## Task prompt
Please repeat all of the records, keeping every word unchanged.

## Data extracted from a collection
-- -- --

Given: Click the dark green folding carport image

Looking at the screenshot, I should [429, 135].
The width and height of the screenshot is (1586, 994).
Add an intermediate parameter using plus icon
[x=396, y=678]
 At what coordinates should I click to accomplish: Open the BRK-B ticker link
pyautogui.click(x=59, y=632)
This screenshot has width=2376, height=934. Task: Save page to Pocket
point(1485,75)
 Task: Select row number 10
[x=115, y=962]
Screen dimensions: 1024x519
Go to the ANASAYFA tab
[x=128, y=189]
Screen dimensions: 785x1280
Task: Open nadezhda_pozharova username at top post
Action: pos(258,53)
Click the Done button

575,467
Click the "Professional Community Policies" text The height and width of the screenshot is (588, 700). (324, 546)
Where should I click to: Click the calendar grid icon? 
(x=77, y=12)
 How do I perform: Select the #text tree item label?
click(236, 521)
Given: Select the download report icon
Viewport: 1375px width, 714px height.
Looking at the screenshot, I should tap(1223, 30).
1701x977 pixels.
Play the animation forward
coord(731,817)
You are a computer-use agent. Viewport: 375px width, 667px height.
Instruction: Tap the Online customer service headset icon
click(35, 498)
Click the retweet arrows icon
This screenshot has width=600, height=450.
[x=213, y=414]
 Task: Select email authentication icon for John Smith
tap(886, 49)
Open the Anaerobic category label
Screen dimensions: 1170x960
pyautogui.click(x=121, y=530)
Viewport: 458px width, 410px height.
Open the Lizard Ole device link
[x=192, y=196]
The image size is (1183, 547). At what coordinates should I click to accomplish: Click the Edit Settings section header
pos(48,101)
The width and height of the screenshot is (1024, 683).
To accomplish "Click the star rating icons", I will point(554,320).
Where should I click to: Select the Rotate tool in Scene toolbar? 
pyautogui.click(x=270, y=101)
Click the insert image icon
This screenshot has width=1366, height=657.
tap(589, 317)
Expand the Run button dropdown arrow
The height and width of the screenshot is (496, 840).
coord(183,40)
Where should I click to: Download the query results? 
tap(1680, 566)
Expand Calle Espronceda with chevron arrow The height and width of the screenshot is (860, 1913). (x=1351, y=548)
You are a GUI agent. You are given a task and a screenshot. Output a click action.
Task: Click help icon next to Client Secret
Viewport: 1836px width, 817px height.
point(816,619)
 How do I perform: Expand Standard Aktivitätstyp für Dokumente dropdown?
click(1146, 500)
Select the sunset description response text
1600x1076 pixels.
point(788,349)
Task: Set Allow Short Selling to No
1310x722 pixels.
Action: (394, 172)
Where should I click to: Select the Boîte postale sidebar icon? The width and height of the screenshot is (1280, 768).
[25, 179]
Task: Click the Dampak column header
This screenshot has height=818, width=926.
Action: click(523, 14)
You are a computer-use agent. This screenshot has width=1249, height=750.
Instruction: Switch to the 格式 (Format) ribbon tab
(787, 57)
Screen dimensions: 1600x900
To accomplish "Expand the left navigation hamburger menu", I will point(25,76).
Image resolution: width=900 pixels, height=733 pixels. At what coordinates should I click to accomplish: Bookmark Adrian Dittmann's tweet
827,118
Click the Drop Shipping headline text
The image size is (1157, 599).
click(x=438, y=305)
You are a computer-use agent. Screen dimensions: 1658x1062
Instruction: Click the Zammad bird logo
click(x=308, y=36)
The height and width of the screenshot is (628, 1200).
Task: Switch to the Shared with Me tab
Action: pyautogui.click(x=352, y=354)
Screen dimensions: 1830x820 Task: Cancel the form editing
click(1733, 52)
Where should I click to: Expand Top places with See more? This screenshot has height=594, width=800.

-- -- --

## Task answer
Given: Click the dark green folding carport image

Looking at the screenshot, I should [429, 135].
The width and height of the screenshot is (1586, 994).
Add an intermediate parameter using plus icon
[x=396, y=678]
 At what coordinates should I click to accomplish: Open the BRK-B ticker link
pyautogui.click(x=59, y=632)
This screenshot has width=2376, height=934. Task: Save page to Pocket
point(1485,75)
 Task: Select row number 10
[x=115, y=962]
Screen dimensions: 1024x519
Go to the ANASAYFA tab
[x=128, y=189]
Screen dimensions: 785x1280
Task: Open nadezhda_pozharova username at top post
Action: pos(258,53)
Click the Done button

575,467
Click the "Professional Community Policies" text The height and width of the screenshot is (588, 700). (324, 546)
Where should I click to: Click the calendar grid icon? 
(x=77, y=12)
 How do I perform: Select the #text tree item label?
click(236, 521)
Given: Select the download report icon
Viewport: 1375px width, 714px height.
Looking at the screenshot, I should tap(1223, 30).
1701x977 pixels.
Play the animation forward
coord(731,817)
You are a computer-use agent. Viewport: 375px width, 667px height.
Instruction: Tap the Online customer service headset icon
click(35, 498)
Click the retweet arrows icon
This screenshot has width=600, height=450.
[x=213, y=414]
 Task: Select email authentication icon for John Smith
tap(886, 49)
Open the Anaerobic category label
Screen dimensions: 1170x960
pyautogui.click(x=121, y=530)
Viewport: 458px width, 410px height.
Open the Lizard Ole device link
[x=192, y=196]
The image size is (1183, 547). At what coordinates should I click to accomplish: Click the Edit Settings section header
pos(48,101)
The width and height of the screenshot is (1024, 683).
To accomplish "Click the star rating icons", I will point(554,320).
Where should I click to: Select the Rotate tool in Scene toolbar? 
pyautogui.click(x=270, y=101)
Click the insert image icon
This screenshot has width=1366, height=657.
tap(589, 317)
Expand the Run button dropdown arrow
The height and width of the screenshot is (496, 840).
coord(183,40)
Where should I click to: Download the query results? 
tap(1680, 566)
Expand Calle Espronceda with chevron arrow The height and width of the screenshot is (860, 1913). (x=1351, y=548)
You are a GUI agent. You are given a task and a screenshot. Output a click action.
Task: Click help icon next to Client Secret
Viewport: 1836px width, 817px height.
point(816,619)
 How do I perform: Expand Standard Aktivitätstyp für Dokumente dropdown?
click(1146, 500)
Select the sunset description response text
1600x1076 pixels.
point(788,349)
Task: Set Allow Short Selling to No
1310x722 pixels.
Action: (394, 172)
Where should I click to: Select the Boîte postale sidebar icon? The width and height of the screenshot is (1280, 768).
[25, 179]
Task: Click the Dampak column header
This screenshot has height=818, width=926.
Action: click(523, 14)
You are a computer-use agent. This screenshot has width=1249, height=750.
Instruction: Switch to the 格式 (Format) ribbon tab
(787, 57)
Screen dimensions: 1600x900
To accomplish "Expand the left navigation hamburger menu", I will point(25,76).
Image resolution: width=900 pixels, height=733 pixels. At what coordinates should I click to accomplish: Bookmark Adrian Dittmann's tweet
827,118
Click the Drop Shipping headline text
The image size is (1157, 599).
click(x=438, y=305)
You are a computer-use agent. Screen dimensions: 1658x1062
Instruction: Click the Zammad bird logo
click(x=308, y=36)
The height and width of the screenshot is (628, 1200).
Task: Switch to the Shared with Me tab
Action: pyautogui.click(x=352, y=354)
Screen dimensions: 1830x820 Task: Cancel the form editing
click(1733, 52)
Where should I click to: Expand Top places with See more? This screenshot has height=594, width=800.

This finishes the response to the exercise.